= Ezra Sims =

American classical composer

Ezra Sims (January 16, 1928 in Birmingham, Alabama — January 30, 2015 in Boston, Massachusetts) was one of the pioneers in the field of microtonal composition. He invented a system of notation that was adopted by many microtonal composers after him, including Joseph Maneri.

His professional debut (12 note ET music) occurred on a Composers Forum program in New York, 1959. In 1960, compelled by his ear, he began writing microtonal music, and continued to do so for the rest of his life, with the occasional exception being taped music for dancers. His last composition in quarter tones (his sixth microtonal one) was his Third Quartet (1962). Since 1971, whatever music he has composed that is not purely electronic has employed a system of asymmetrical modes of 18 pitches per octave, drawn from a 72-note division of the octave.

 I seem finally to have identified and made transcribable what my ear was after all along: a set of pitches ordered in an asymmetrical scale of 18 (or 19) notes, some of them acoustically more important than others, transposable through a chromatic of 72 pitches in the octave.

He has received a Guggenheim Fellowship, a Koussevitsky commission, and an American Academy of Arts & Letters Award, as well as numerous commissions from organizations like the Arizona Friends of Chamber Music and private individuals. He was a co-founder of the Dinosaur Annex Music Ensemble, with Rodney Lister and Scott Wheeler, for which he served as president from 1977 to 1981 and as a member of the Board of Directors from 1981 to 2003.

He has lectured on his music in the US and abroad, most notably at the Hamburger Musikgespräch, 1994; the second Naturton Symposium in Heidelberg, 1992; and the 3rd and 4th Symposium, Mikrotöne und Ekmelische Musik, at the Hochschüle für Musik und Darstellende Kunst Mozarteum, Salzburg, in 1989 & 1991. In 1992–93, he was guest lecturer in the Richter Herf Institut für Musikalische Grundlagenforschung in the Mozarteum.

He has published articles on his technique in Computer Music Journal, Mikrotöne III, Mikrotöne IV, Perspectives of New Music, and Ex Tempore. With the American cellist Theodore Mook, he designed a font, now widely adopted, for use with computer printing programs, based on his set of accidentals, which are sufficient for 72-note music. His music is published by Frog Peak Music and Diapason Press (Corpus Microtonale).

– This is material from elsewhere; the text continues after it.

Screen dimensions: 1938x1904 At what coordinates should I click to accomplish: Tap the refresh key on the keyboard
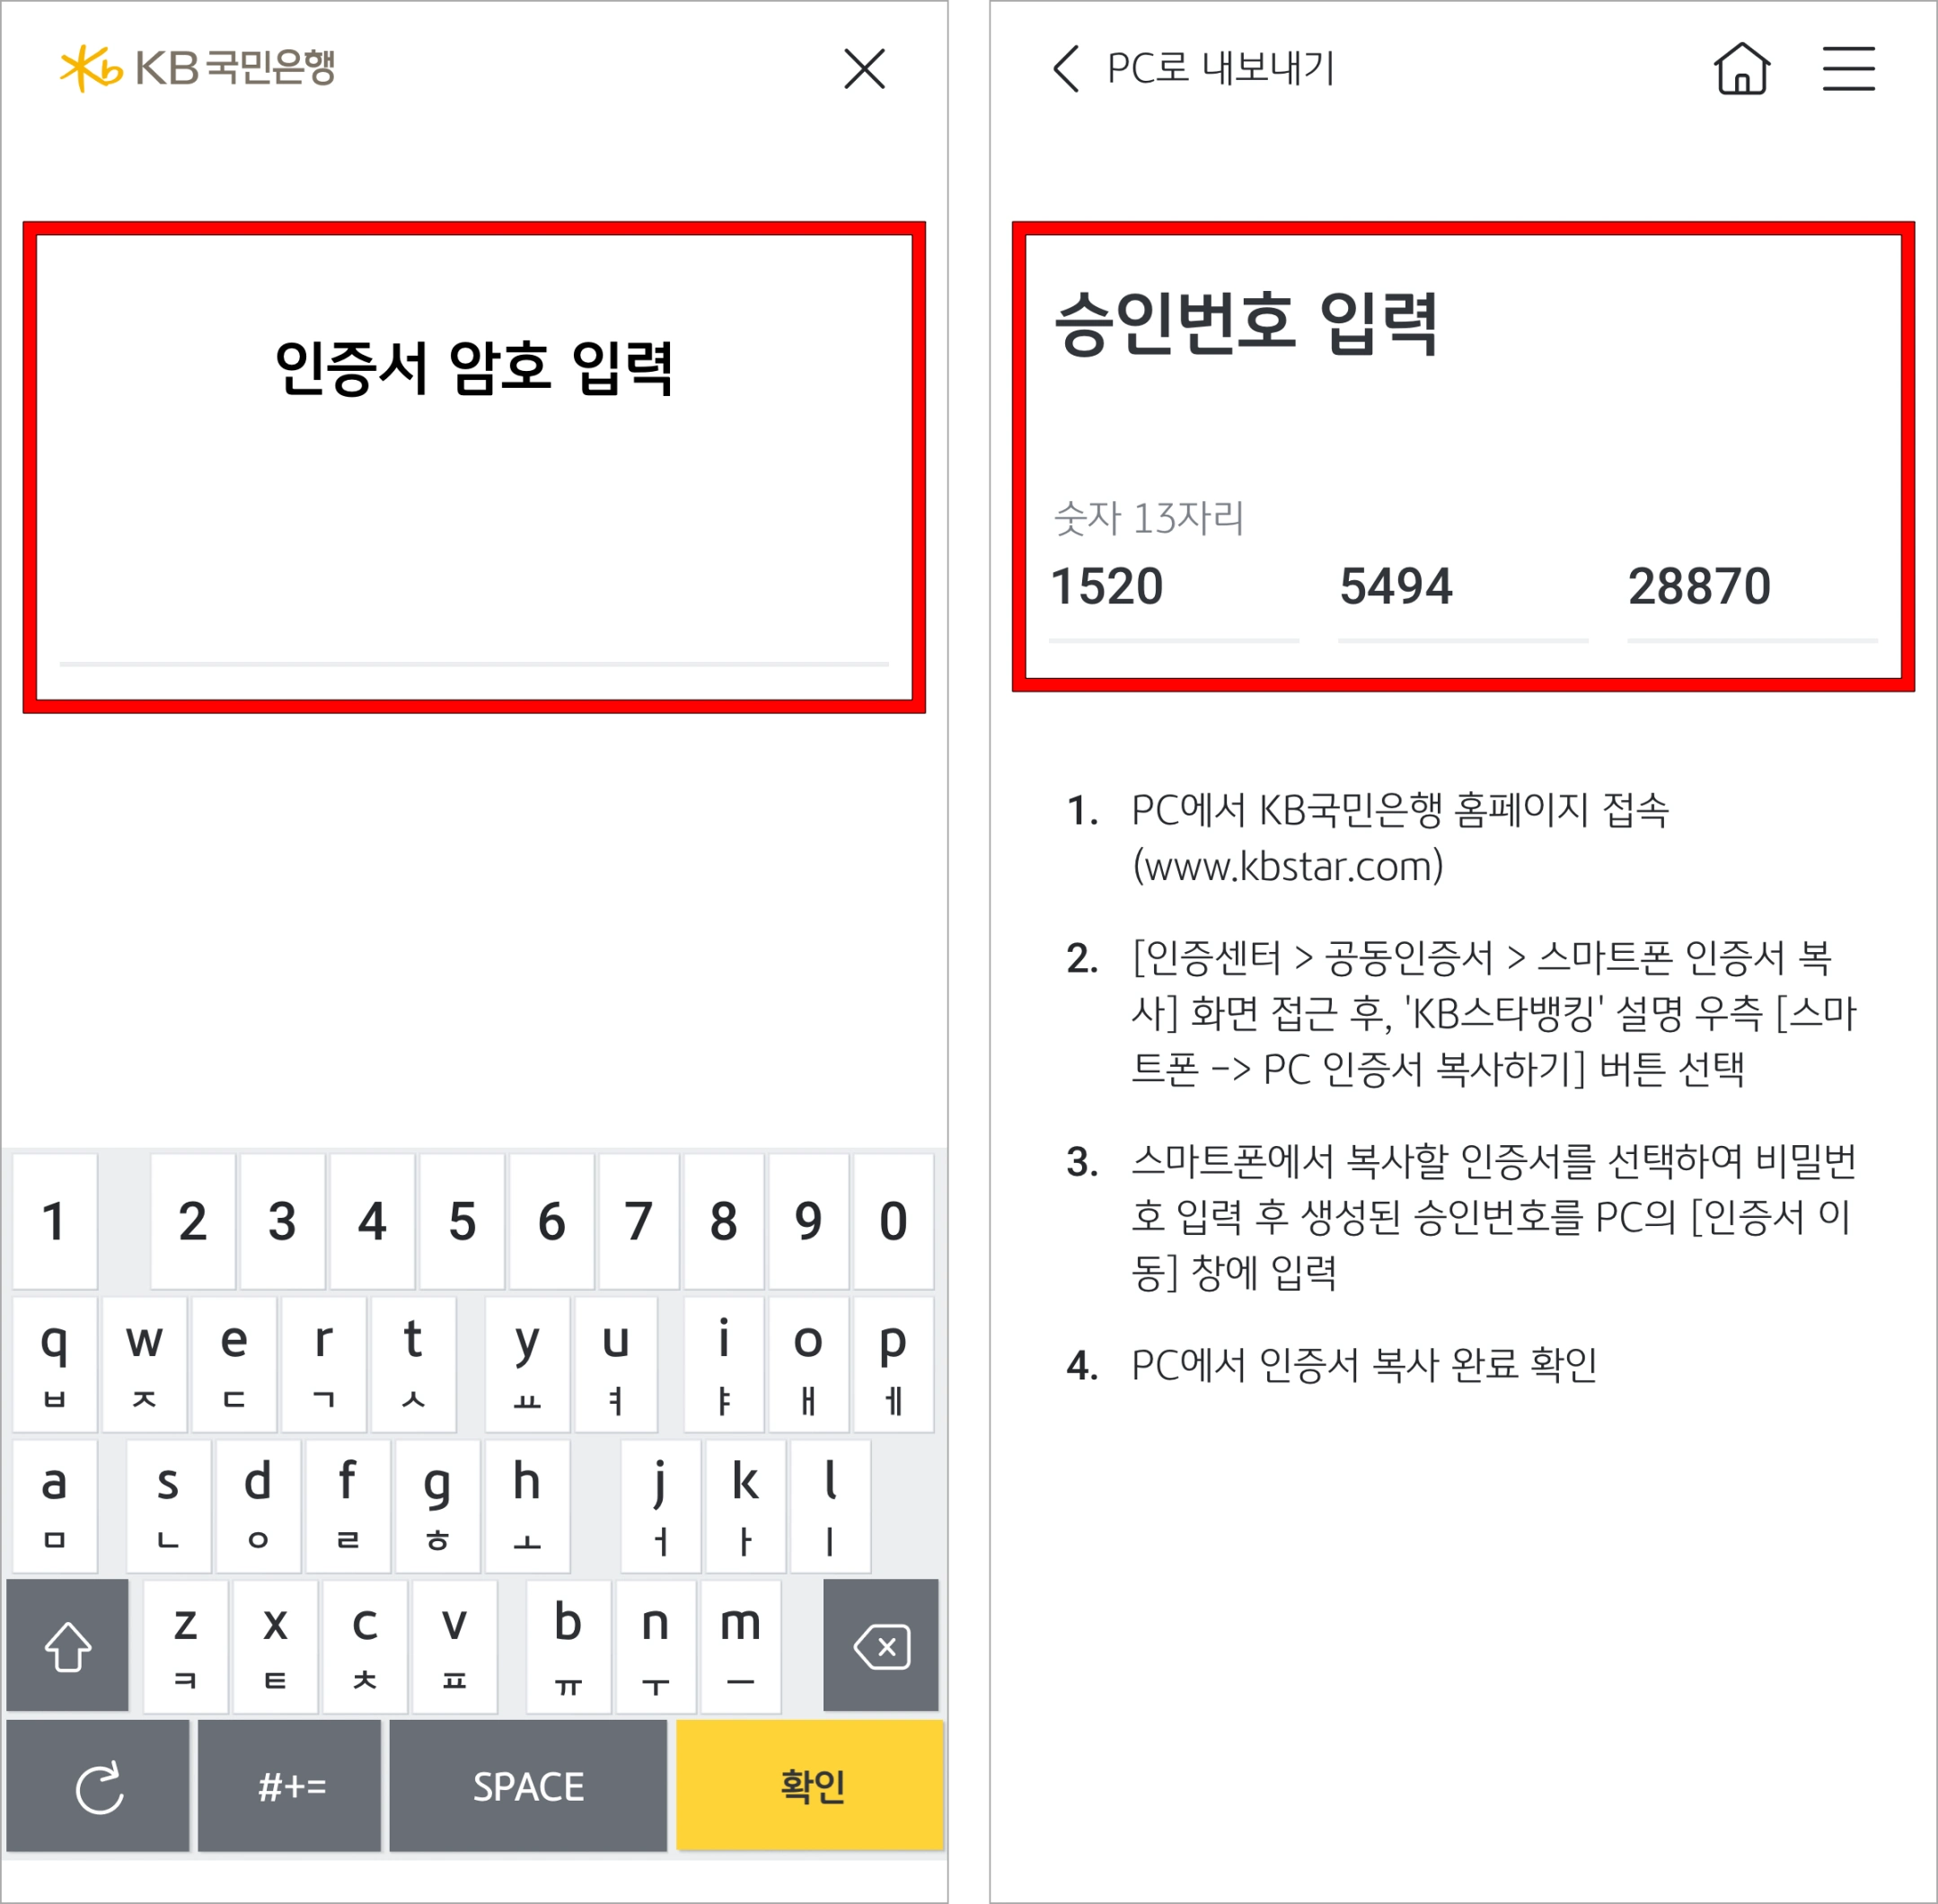98,1786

As his award citation from the American Academy of Arts and Letters attests:

Ezra Sims has already contributed an outstanding body of works, many of which have explored with singular imagination, conviction and success the beautiful but elusive world of microtonal music.

==Discography==
- Ezra Sims (1998). CRI American Masters CD 784. Originally released on CRIS SD 223 and CRI SD 377.
  - String Quartet No. 2 (1962) (1974) Boston Musica Viva
  - Elegie – nach Rilke (1976) Elsa Charlston & Boston Musica Viva
  - Third Quartet (1962) The Lenox Quartet
- CRI 643
  - Concert Piece (1990)
  - Night Piece: In Girum Imus Nocte et Consumimur Igni (1987)
  - Flight (1989)
  - Solo in four movements (1987)
  - Quintet (1987)
- Northeastern NR 224
  - Sextet (1981)
  - Two for One (1980)
  - All Done From Memory (1980)
  - -- and, as I was saying... (1979)
- CRI 578
  - Come Away (1978)
- Ezra Sims: Quintet, Night Piece, Solo in Four Movements, Flight, Concert Piece. Gisele Ben-Dor, conductor, Pro Arte Orchestra, Dinosaur Annex Members. Composers recordings, 1994.